Retrieval and Richness when Querying by Document
Paper will be appeared in DESIRES 2018
The experiment framework start from the ingestion of RCV1-v2 collection and the relevancy information. The detail information of the collection can be found in this site.
Detail arguments are listed in each python script by calling python {script}.py --help
.
Environment Requirement
- python >= 3.6
- Elasticsearch Server 6.2 (has not test on >6.2 but should work)
- Other python packages listed in
requirments.txt
Preprocessing Collection
All experiments will make use of the output files from the following three commands.
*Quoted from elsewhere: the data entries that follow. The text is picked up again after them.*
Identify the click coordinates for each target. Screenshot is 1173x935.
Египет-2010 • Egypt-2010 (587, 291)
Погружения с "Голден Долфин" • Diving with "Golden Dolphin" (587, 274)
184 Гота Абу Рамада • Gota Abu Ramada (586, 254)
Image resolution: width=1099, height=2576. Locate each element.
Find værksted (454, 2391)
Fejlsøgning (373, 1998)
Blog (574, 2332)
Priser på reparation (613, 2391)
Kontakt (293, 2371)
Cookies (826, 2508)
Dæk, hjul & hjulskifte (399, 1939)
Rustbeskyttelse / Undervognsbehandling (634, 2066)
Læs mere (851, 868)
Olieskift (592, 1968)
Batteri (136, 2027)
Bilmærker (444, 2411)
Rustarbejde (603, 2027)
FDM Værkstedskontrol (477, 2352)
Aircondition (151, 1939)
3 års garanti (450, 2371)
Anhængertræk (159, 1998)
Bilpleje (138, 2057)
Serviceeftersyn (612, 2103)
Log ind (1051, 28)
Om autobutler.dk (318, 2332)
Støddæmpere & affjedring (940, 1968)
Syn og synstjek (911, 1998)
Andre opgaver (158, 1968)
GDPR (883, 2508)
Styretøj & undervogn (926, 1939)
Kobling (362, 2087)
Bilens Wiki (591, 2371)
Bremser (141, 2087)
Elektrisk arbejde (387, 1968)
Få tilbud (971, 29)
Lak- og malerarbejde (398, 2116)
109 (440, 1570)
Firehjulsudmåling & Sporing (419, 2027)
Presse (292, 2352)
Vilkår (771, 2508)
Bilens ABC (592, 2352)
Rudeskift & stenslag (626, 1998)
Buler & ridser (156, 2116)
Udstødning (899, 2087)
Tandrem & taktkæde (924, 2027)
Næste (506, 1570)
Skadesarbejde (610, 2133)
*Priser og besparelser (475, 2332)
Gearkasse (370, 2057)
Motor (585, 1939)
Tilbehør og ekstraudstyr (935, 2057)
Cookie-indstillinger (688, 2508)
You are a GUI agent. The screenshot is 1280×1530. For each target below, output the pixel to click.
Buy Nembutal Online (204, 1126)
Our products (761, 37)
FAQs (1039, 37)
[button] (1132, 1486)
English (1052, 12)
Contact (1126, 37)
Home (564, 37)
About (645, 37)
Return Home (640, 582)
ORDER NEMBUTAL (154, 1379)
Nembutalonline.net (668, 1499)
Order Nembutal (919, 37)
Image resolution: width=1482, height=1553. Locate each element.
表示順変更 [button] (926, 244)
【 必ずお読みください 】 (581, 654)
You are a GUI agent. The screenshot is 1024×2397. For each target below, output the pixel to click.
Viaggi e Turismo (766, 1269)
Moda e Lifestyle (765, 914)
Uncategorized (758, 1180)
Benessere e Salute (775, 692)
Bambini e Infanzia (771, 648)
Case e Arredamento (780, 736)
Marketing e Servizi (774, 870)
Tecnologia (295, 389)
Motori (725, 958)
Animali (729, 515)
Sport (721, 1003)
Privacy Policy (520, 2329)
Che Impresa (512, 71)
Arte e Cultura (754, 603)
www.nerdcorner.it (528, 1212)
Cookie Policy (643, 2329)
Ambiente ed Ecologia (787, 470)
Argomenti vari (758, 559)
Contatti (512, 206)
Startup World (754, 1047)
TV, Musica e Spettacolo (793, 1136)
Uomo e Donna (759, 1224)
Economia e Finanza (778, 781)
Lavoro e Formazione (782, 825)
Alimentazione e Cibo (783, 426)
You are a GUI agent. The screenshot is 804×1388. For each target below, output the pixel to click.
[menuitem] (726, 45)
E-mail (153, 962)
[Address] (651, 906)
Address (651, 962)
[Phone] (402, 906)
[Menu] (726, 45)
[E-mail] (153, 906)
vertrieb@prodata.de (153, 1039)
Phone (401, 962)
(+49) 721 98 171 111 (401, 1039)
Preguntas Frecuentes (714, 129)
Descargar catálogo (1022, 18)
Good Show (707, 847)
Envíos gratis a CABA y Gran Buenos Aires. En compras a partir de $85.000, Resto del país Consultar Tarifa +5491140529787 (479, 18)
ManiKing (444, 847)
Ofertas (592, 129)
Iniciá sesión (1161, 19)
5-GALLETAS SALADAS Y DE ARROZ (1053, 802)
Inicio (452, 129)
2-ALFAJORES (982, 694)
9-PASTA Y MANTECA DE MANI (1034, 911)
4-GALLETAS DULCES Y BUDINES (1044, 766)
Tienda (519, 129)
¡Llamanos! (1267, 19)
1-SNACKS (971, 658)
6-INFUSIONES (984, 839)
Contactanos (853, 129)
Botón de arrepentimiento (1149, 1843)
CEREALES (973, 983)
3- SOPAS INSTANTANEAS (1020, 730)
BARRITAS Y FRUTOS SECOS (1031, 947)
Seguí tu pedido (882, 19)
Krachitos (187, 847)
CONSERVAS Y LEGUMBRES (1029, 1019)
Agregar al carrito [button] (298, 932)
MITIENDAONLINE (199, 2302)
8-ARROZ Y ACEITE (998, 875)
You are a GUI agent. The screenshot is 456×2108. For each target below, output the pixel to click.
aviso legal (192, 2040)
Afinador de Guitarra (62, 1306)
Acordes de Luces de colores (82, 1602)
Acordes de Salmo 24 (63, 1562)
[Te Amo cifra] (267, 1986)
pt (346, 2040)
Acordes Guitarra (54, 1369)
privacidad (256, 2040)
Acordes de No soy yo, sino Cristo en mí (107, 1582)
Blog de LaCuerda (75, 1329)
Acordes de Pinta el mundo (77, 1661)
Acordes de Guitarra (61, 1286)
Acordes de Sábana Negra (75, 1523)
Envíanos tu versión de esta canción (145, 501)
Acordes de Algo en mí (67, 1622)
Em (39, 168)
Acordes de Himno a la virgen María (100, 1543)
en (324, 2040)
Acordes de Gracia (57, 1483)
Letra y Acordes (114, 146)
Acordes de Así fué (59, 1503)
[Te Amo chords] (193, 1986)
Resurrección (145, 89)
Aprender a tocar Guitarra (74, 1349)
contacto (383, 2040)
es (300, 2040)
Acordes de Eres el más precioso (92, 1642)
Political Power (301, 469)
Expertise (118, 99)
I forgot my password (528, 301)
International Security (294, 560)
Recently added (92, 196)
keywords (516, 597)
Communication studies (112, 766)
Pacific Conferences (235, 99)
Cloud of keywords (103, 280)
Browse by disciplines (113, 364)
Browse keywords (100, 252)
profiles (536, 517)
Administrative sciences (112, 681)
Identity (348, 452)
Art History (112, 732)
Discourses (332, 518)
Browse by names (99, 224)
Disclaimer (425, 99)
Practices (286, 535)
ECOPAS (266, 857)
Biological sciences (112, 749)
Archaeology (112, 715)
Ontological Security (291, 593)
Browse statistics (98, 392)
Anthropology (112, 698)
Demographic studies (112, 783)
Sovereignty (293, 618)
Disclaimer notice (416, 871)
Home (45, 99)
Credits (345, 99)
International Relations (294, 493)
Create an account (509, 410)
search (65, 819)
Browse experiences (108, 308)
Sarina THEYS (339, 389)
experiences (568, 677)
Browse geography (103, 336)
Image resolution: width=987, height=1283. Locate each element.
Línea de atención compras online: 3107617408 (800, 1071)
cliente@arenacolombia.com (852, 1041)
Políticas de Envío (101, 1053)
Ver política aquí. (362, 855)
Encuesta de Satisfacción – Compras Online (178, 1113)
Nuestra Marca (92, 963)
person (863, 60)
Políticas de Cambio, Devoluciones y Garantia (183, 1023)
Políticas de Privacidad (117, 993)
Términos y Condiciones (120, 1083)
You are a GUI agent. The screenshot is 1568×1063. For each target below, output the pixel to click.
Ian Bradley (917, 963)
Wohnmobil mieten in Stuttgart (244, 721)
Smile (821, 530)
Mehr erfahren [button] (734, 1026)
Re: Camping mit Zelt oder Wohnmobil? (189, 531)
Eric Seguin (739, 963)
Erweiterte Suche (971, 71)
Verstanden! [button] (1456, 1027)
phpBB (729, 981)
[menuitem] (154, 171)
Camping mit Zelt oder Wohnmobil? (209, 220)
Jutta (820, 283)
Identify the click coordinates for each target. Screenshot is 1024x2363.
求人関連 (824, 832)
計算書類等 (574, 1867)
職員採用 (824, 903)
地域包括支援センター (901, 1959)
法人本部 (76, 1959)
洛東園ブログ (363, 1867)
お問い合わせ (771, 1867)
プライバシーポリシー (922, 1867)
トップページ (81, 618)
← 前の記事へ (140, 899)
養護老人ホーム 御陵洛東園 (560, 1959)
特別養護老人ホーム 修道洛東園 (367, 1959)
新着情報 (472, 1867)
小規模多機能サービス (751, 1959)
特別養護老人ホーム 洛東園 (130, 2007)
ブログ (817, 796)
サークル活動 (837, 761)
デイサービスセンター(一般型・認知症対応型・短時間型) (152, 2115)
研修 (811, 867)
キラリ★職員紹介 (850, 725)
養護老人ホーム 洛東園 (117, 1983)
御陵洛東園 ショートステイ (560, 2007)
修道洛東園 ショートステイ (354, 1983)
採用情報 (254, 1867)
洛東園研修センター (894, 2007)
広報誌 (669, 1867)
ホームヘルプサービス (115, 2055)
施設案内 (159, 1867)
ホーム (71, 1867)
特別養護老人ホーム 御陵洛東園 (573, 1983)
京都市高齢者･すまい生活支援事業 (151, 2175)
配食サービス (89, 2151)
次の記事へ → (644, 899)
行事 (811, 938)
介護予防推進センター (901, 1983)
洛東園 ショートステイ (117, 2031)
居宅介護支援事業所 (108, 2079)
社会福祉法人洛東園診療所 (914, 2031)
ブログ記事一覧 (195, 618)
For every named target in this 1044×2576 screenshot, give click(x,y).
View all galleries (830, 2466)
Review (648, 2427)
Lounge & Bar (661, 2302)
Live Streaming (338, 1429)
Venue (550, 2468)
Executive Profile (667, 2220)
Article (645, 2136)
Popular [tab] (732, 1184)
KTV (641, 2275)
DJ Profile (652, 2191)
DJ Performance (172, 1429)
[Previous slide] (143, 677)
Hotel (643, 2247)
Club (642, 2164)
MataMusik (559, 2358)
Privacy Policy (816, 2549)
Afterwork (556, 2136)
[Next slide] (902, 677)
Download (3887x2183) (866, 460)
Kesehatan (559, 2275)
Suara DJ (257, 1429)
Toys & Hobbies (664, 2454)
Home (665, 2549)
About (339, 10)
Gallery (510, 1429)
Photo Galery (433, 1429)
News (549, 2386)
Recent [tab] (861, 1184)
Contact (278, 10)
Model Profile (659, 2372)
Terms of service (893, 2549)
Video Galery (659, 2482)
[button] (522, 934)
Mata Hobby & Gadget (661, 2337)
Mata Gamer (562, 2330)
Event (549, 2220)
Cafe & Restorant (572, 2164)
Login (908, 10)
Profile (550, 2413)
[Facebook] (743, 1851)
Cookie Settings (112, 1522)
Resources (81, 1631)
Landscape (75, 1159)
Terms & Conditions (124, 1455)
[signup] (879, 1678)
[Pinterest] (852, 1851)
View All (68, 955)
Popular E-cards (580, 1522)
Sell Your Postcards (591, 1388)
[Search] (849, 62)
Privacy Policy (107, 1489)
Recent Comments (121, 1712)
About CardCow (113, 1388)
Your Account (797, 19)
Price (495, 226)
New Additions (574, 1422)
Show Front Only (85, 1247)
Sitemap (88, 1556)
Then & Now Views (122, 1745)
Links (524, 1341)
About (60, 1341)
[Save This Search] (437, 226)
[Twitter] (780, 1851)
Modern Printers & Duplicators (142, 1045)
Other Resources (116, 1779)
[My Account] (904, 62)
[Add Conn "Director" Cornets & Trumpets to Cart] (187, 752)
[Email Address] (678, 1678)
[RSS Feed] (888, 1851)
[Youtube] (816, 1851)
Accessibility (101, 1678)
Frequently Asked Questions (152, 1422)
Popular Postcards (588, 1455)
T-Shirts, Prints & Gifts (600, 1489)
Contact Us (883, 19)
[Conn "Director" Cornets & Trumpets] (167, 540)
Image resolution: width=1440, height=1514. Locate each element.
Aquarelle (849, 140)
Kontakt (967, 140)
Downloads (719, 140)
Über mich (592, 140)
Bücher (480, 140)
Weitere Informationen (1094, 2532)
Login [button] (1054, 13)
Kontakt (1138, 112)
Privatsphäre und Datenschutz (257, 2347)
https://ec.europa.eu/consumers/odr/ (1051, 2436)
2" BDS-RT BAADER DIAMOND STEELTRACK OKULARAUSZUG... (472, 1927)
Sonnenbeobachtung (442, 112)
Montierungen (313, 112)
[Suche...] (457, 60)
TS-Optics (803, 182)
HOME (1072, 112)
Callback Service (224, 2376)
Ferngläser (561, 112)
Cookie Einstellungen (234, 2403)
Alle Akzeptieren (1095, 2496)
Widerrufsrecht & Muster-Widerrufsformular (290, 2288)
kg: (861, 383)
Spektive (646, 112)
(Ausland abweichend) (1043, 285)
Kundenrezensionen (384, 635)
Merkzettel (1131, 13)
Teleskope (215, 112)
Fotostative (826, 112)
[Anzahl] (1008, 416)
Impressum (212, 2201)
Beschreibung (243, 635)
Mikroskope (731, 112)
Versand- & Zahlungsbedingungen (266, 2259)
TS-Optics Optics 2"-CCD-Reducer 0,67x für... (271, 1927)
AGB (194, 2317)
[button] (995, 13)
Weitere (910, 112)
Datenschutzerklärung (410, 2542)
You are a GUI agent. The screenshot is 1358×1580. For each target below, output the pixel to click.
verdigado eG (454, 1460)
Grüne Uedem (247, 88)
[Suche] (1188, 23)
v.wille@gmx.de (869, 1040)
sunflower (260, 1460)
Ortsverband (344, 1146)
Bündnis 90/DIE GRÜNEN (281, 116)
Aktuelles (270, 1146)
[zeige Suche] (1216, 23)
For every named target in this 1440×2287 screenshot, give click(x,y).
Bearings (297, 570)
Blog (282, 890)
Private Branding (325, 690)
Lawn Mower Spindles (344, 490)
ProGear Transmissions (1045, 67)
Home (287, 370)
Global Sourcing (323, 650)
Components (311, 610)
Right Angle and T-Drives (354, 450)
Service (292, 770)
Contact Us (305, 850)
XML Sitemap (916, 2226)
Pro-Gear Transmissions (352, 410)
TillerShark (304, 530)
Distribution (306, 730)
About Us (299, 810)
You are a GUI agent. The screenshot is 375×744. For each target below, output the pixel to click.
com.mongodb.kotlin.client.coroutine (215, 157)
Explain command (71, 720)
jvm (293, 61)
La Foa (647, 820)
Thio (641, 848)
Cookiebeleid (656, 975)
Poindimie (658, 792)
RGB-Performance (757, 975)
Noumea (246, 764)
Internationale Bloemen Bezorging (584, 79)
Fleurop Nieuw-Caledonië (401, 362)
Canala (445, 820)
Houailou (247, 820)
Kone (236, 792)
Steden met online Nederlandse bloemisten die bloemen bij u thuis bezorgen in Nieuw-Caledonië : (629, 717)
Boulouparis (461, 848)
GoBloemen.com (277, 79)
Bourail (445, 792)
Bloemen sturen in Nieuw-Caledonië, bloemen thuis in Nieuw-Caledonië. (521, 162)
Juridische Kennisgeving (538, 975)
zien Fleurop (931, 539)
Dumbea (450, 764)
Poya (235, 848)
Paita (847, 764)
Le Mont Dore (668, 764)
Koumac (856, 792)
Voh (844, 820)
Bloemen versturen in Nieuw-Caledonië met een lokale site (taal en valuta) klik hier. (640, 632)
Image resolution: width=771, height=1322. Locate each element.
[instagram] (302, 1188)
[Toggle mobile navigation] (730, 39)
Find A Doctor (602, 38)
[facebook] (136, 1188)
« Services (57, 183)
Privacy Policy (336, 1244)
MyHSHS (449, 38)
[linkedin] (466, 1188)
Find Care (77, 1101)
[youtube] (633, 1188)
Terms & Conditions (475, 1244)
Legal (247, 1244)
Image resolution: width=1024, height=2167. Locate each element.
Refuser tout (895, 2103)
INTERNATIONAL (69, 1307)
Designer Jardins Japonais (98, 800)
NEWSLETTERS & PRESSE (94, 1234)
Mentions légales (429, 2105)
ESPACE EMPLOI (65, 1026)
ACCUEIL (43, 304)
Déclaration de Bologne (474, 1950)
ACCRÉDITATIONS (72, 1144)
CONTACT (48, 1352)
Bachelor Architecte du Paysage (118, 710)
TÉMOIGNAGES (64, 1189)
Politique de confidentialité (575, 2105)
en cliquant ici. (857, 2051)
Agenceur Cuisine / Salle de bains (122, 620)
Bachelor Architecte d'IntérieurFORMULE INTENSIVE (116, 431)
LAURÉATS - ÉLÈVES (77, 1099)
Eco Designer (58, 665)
- Ingestion of the raw collection
python helpers.py ingest {directory to collection} {output filename}
- Parse .qrels file
python helpers.py qrels {directory containing all 3 .qrels files} {output filename} {output file from 1}
- Create query document by sampling from the relevant documents of each category
python helpers.py sample {output file from 2} {output filename}
Elasticsearch Experiment
- Index the collection in Elasticsearch
python es_indexing.py {Elasticsearch server}
detail arguments please callpython es_indexing.py --help
- Run Elasticsearch experiments
python es_exp.py {Elasticserach server} {index name} {type of experimenting query}
detail arguments please callpython es_exp.py --help
Scikit-learn Experiment
- Create document-term vector file
python vectorize.py {ingested collection} {style: tfidf/bm25}
detail arguments please callpython vectorize.py {ingested collection} {style} --help
- Dump Elasticsearch index as vector file
python es_dumpvec.py {Elasticsearch server} {index name} {output file}
- Run scikit-learn experiments
python sklearn_exp.py {category} {document vector file} {query style: similarity/onehot/other}
detail arguments please callpython sklearn_exp.py --help
Reference
Please kindly cite the following paper
Eugene Yang, David D. Lewis, Ophir Frieder, David Grossman, and Roman Yurchak. 2018. Retrieval and Richness when Querying by Document. In Proceedings of Design of Experimental Search & Information REtrieval Systems (DESIRES 2018)